→ Dataset entries
□ □ □ □
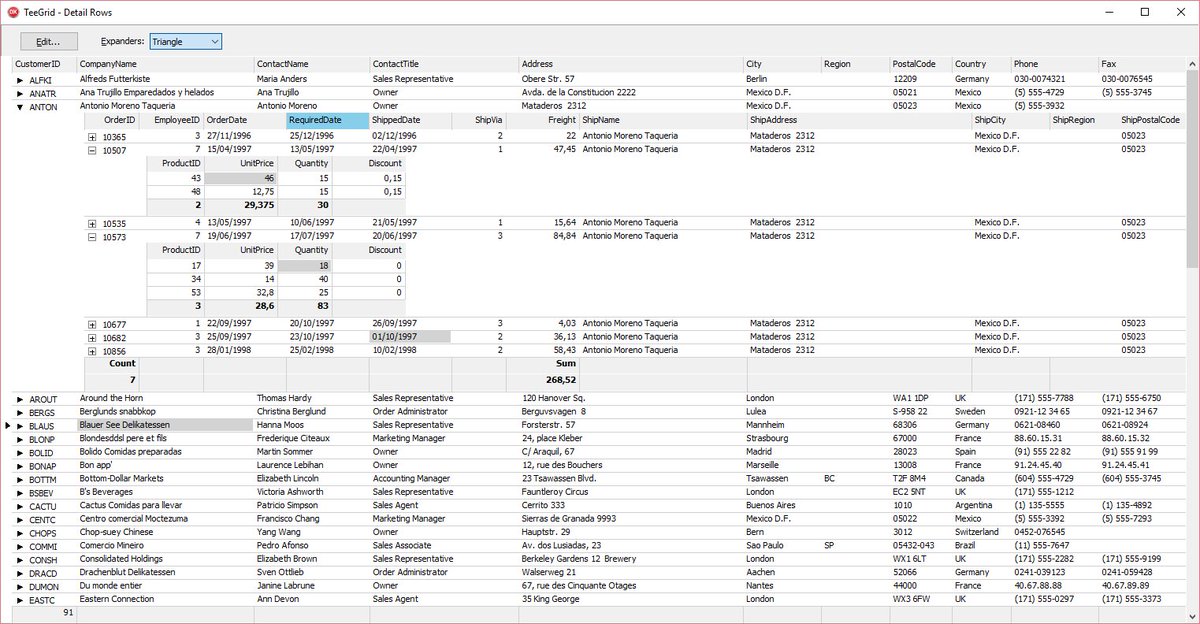Expand the EASTC Eastern Connection row
This screenshot has width=1200, height=624.
point(20,598)
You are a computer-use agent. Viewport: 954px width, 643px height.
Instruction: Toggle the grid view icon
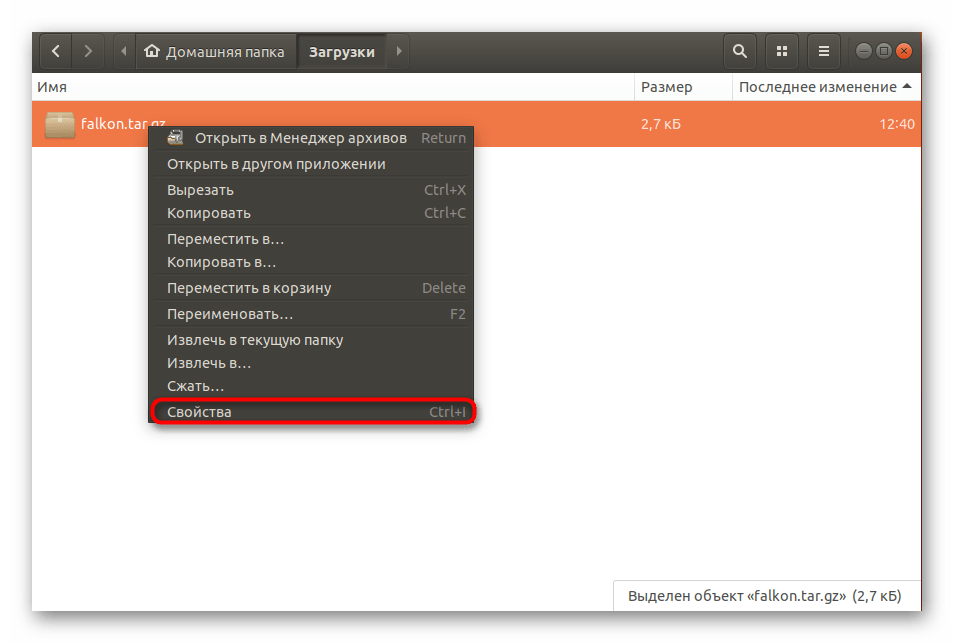(782, 51)
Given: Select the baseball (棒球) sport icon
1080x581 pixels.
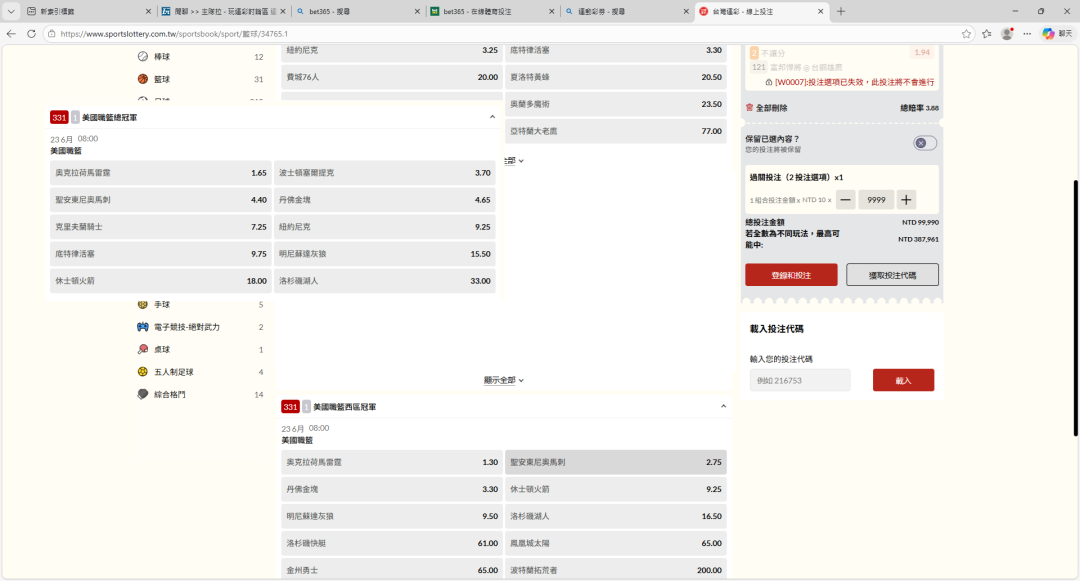Looking at the screenshot, I should 143,57.
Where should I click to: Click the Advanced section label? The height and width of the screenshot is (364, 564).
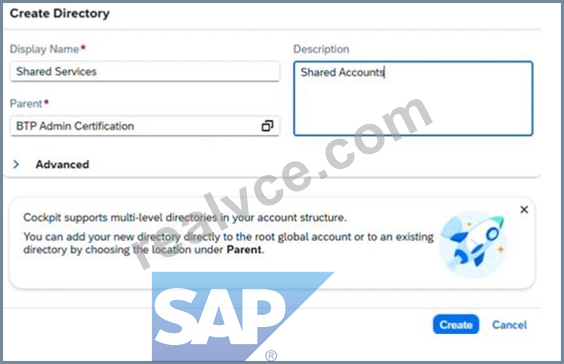62,164
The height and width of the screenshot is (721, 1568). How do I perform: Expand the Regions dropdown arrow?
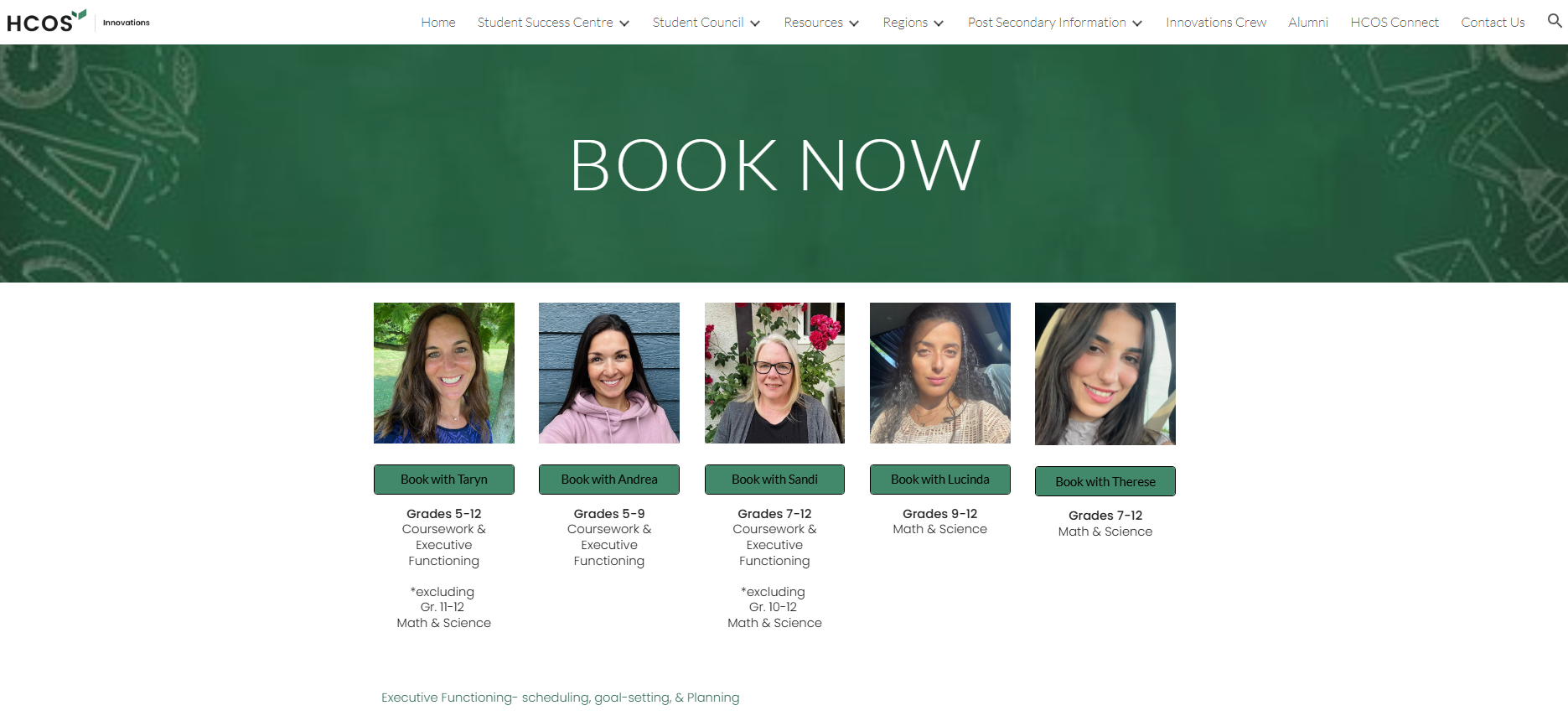(x=939, y=23)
□ □ □ □
→ Your assignment
Do not include the pictures. Quote only the lines from the line with "You are a computer-use" through the end of the material, both ends included, exactly.

→ Answer to this exercise
You are a computer-use agent. Viewport: 954px width, 643px height.
Instruction: Toggle the grid view icon
(782, 51)
Given: Select the baseball (棒球) sport icon
1080x581 pixels.
Looking at the screenshot, I should 143,57.
Where should I click to: Click the Advanced section label? The height and width of the screenshot is (364, 564).
62,164
The height and width of the screenshot is (721, 1568). How do I perform: Expand the Regions dropdown arrow?
(x=939, y=23)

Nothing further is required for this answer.